Il processo ha visto le condanne di Christian Rosiello (4 anni e 20 giorni), Francesco Lucci, fratello dell’ex capo ultrà milanista Luca (5 anni e 6 mesi), e Riccardo Bonissi (3 anni e mesi) in un contesto che, secondo quanto scritto nelle motivazioni, scaturiva all’interno di un «programma criminale indeterminato, finalizzato a mantenere, anche con condotte di estrema violenza, il monopolio della gestione della tifoseria milanista».
Come scrive la giudice, l’obiettivo dei condannati era quello di «preservare il potere assoluto di questa associazione», senza dover «spartire con altri gli introiti correlati alla passione calcistica, introiti che non sempre venivano realizzati in modo lecito e che sono risultati certamente ingenti».

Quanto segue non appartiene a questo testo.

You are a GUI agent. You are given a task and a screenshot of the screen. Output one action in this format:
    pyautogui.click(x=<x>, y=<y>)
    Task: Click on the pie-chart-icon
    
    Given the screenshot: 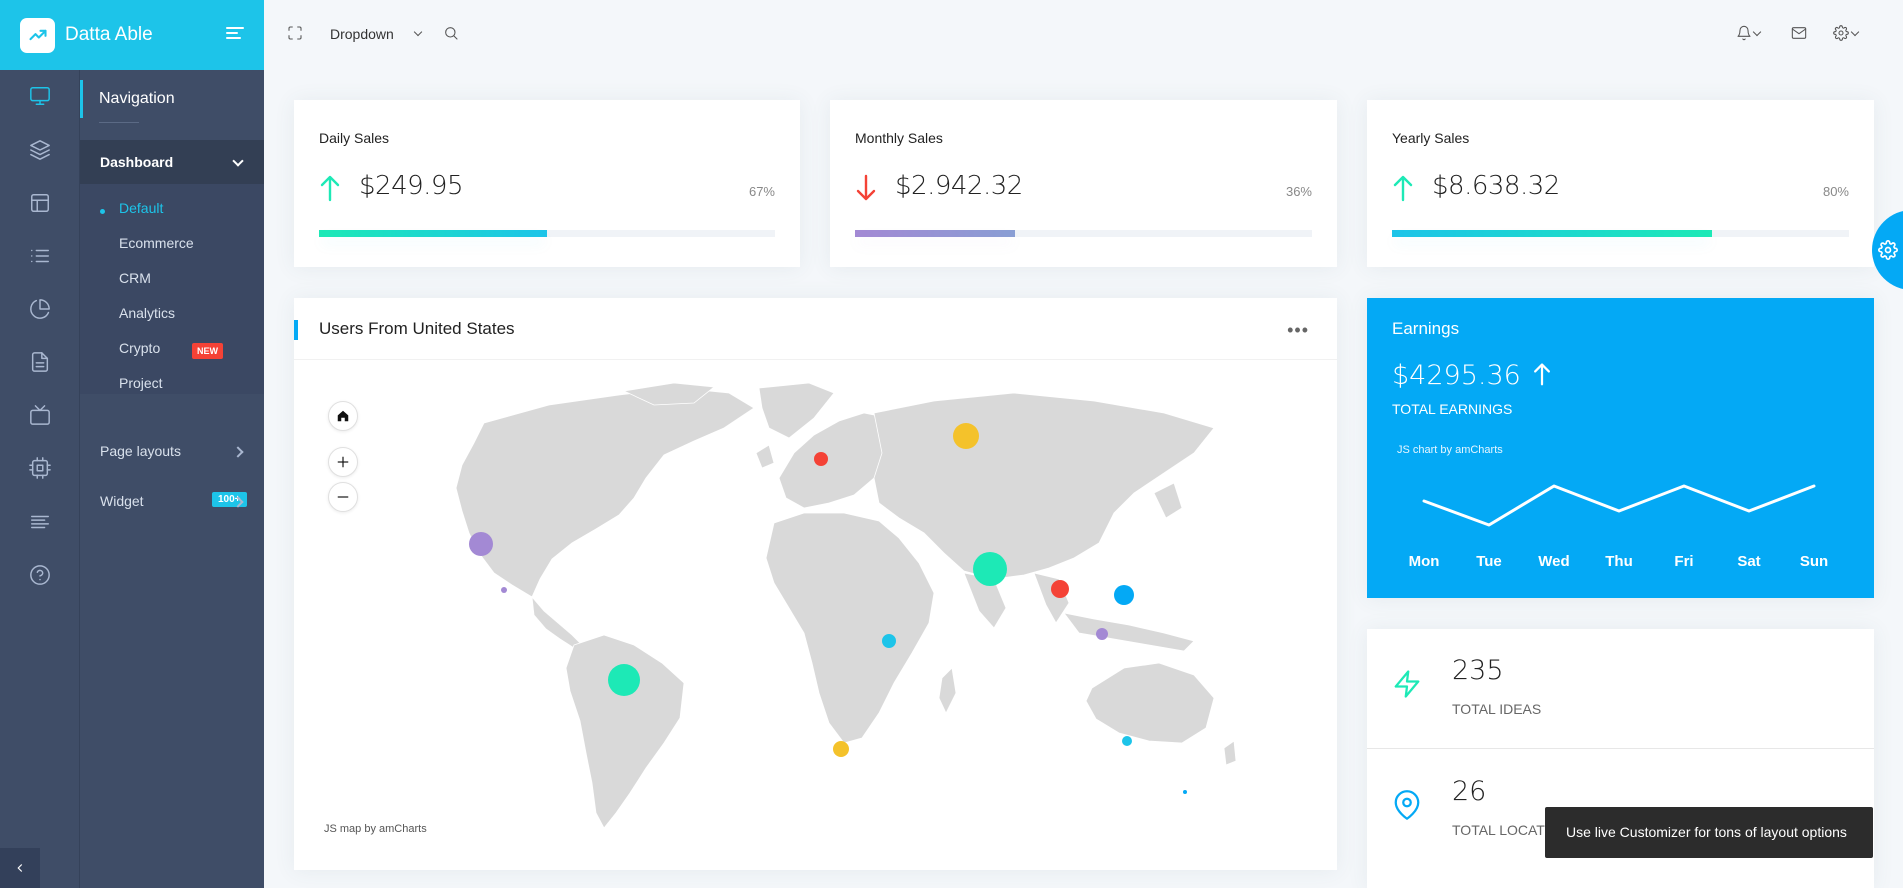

Nella sentenza del processo scaturito dall’inchiesta coordinata dai pm Paolo Storari e Sara Ombra e condotta dagli agenti della Squadra Mobile e della Gdf per associazione per delinquere e diversi episodi di lesioni, percosse e aggressioni, si fa riferimento anche al presunto pestaggio ai danni del personal trainer Cristiano Iovino, alla quale avevano partecipato anche Fedez (non indagato) e il suo ex bodyguard Rosiello (entrambi poi archiviati) dopo una lite iniziata in una famosa discoteca di Milano. In merito al rapporto tra il rapper e l’ex capo ultrà Luca Lucci «emergono elementi (…) che rendono evidente come, approfittando del prestigio derivatogli dal fatto di essere capo assoluto della Curva, Lucci si prospettasse nuovi lucrativi affari».
«L’eco dell’esistenza del sodalizio criminoso» all’interno della tifoseria milanista «integra di per sé un fatto lesivo dell’immagine di A.C. Milan e Lega Nazionale Professionisti Serie A». Al termine del processo in abbreviato, la giudice ha stabilito che i tre ultras dovranno versare provvisionali da 40mila e 20mila euro rispettivamente per Milan e Lega di Serie A, parti civili nel processo.
Per quanto riguarda il club rossonero in particolare, il fatto che «il sodalizio criminoso» abbia una «connotazione identitaria evidentemente riferibile alla squadra Milan determina un ineluttabile accostamento tra l’associazione per delinquere e la società A.C. Milan, con conseguente pregiudizio alla reputazione di quest’ultima».
Un danno di immagine è stato riscontrato anche per la Lega di Serie A: «Non v’è dubbio infatti di come la sistematica violenza che ha animato l’attività del sodalizio criminale de quo abbia minato la percezione di sicurezza all’interno dello stadio, sicurezza che Lnpa, in prima persona, s’impegna a garantire, assicurando una corretta organizzazione delle attività di campionato». Infine «l’accertata esistenza di un’organizzazione criminale volta alla commissione di delitti a connotazione violenta» negli stadi di calcio «mina ineluttabilmente il prestigio dell’organizzazione sportiva».